Why write?

"If you don’t write, you can’t really be aware of who you are. Not even mentioning of who you are not."
Pascal Mercier

Sunday 26 August 2012

Traffic jam

While the good housewives are in the midst of making various preserves, and I’m not (neither making preserves, nor a good housewife, and at times I’m even wondering if I make a good wife. At least, as to being a house, I’m not even wondering – I’m sure I’m not), and if you forgot the beginning of this sentence, because of this lengthy nonsense interruption, I can repeat it, no problem. It went like this: “while the good housewives are in the midst of making various preserves”, and I’m not making any, it’s time at least for a little something on the topic of end-of-summer preparations.

It’s such a pity that “jam” in “traffic jam” has nothing to do with fruit preserve, but rather with the verb “to jam”, meaning “block, prevent from moving”. Such a great pity! If it was, the phenomenon wouldn’t be such a terrible nuisance. First of all, most people like jams. A traffic one would therefore immediately bring good connotations to all those who are stuck.
Secondly, I’m sure there would come much more variety to the phenomenon: a traffic jelly, a traffic marmalade, maybe even a traffic spread or traffic paste (for those who prefer salty to sweet).
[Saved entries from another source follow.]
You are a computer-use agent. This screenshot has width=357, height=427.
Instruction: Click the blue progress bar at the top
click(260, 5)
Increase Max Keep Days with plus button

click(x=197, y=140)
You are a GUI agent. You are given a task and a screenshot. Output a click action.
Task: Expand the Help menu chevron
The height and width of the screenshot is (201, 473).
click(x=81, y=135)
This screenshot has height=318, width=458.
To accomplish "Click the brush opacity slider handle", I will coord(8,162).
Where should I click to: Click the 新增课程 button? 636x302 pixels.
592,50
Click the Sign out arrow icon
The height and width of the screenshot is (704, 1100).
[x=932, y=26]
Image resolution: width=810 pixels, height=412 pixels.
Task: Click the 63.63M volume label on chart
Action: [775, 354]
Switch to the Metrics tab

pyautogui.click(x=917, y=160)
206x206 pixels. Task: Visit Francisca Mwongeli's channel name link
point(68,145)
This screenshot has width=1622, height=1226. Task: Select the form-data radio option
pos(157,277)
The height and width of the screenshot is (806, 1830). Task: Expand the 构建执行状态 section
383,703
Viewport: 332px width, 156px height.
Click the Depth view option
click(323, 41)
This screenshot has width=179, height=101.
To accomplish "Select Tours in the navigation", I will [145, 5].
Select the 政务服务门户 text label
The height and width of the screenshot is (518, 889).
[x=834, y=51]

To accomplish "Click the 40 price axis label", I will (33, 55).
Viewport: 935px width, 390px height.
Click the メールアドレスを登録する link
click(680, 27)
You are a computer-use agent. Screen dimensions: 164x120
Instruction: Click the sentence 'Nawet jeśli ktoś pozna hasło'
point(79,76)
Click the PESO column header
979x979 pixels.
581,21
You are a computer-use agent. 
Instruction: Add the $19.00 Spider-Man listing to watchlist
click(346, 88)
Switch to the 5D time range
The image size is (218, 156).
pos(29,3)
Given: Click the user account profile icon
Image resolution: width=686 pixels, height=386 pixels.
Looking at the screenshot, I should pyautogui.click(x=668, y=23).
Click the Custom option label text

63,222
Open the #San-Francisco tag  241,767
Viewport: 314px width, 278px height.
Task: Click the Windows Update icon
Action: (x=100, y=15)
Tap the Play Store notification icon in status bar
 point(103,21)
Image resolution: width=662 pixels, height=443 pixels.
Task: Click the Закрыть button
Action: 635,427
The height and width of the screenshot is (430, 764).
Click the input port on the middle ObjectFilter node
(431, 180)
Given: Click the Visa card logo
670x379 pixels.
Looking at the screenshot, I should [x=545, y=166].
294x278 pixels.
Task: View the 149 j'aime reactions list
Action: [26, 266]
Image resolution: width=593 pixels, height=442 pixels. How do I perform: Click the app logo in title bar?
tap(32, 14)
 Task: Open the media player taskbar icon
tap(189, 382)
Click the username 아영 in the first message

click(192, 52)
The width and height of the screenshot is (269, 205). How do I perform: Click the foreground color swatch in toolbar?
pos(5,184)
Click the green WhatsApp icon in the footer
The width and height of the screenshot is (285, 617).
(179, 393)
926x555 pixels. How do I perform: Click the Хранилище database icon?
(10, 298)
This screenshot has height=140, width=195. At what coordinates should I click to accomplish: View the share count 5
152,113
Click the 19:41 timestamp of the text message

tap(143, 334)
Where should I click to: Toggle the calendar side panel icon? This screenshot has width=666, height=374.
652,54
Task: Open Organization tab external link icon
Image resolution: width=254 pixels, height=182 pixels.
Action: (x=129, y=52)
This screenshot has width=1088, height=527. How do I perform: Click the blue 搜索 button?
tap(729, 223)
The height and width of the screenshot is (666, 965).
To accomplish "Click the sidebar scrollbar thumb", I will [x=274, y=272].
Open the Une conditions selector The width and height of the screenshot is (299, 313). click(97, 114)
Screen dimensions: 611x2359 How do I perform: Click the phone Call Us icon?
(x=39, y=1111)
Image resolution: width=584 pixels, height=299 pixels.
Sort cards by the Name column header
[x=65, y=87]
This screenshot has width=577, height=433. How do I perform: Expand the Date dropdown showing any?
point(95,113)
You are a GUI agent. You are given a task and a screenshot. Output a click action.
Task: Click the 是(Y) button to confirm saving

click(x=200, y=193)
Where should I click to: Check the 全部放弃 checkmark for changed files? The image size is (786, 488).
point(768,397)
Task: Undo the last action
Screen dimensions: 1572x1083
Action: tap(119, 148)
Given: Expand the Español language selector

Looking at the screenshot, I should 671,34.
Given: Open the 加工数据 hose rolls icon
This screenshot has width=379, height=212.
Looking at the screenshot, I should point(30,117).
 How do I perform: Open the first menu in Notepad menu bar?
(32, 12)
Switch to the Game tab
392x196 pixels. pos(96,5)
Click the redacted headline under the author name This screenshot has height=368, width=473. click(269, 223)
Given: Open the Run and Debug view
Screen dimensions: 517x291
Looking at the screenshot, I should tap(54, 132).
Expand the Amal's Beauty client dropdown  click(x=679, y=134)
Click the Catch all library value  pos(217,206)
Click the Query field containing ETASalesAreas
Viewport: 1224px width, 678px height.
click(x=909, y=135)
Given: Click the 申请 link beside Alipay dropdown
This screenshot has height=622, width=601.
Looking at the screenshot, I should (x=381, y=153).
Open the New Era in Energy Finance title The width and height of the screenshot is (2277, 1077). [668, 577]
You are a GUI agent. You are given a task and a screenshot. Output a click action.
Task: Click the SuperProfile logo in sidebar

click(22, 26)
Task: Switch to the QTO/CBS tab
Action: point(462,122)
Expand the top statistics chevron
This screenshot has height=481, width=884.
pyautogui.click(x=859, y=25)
Imagine a Monday morning conversation of the style:
- I’ve been in a terrible traffic jam this morning.
- Was it a jelly or rather marmalade?
- Well, it started as a marmalade and then proceeded to jelly, believe me, I was completely jellified in-between two trucks and couldn’t move to any side for at least twenty minutes.
- Gosh, twenty minutes! Then it was a real paste!
- Yes, but then suddenly it smoothened out, the cars started moving again, and in the end, it was a full-blown spread, and that’s when I hit the van in front of me, whose driver must have fallen asleep during the jelly period.
- What happens next?
- Next, I go out, and yell …

And it would go on and on, if only “jam” were more like “strawberry jam” and not “jamming the entrance”. Instead of a dry notification given by your clever navigation system “traffic jam causing a delay of 45 minutes ahead of you. Calculate an alternative route?” you’d be informed about marmalades and jellies, and you would probably develop sudden appetite for any of those (this is how appetite works if you’re really hungry, and you certainly are, having waited for hours in a slow-moving jam, jelly or marmalade), which might in turn considerably increase the usage of jams and the like. Which, as a result, would be very beneficial for jam-makers. The sales would soar, the economies would recover, as there’s few things available in such abundance (and so amazingly renewable) as traffic jams in modern cities. Soon everyone would be exhilarated rather than annoyed by the obstructions in traffic.
Such a chance wasted! What’s in a name! A traffic marmalade by any other name wouldn’t taste as sweet…

The regrettable fact that “jam” in “traffic jam” doesn’t come from the right word won’t stop me from proposing “Traffic” as a brand name of a new line of jams. Just imagine:
“Traffic. Your favourite jam”.

How many jars of preserve could I have made in the time that it took me to write this entry? Numerous. Now it's official – I’m not a good housewife. I might be a good lunatic though. It’s good to be good in something.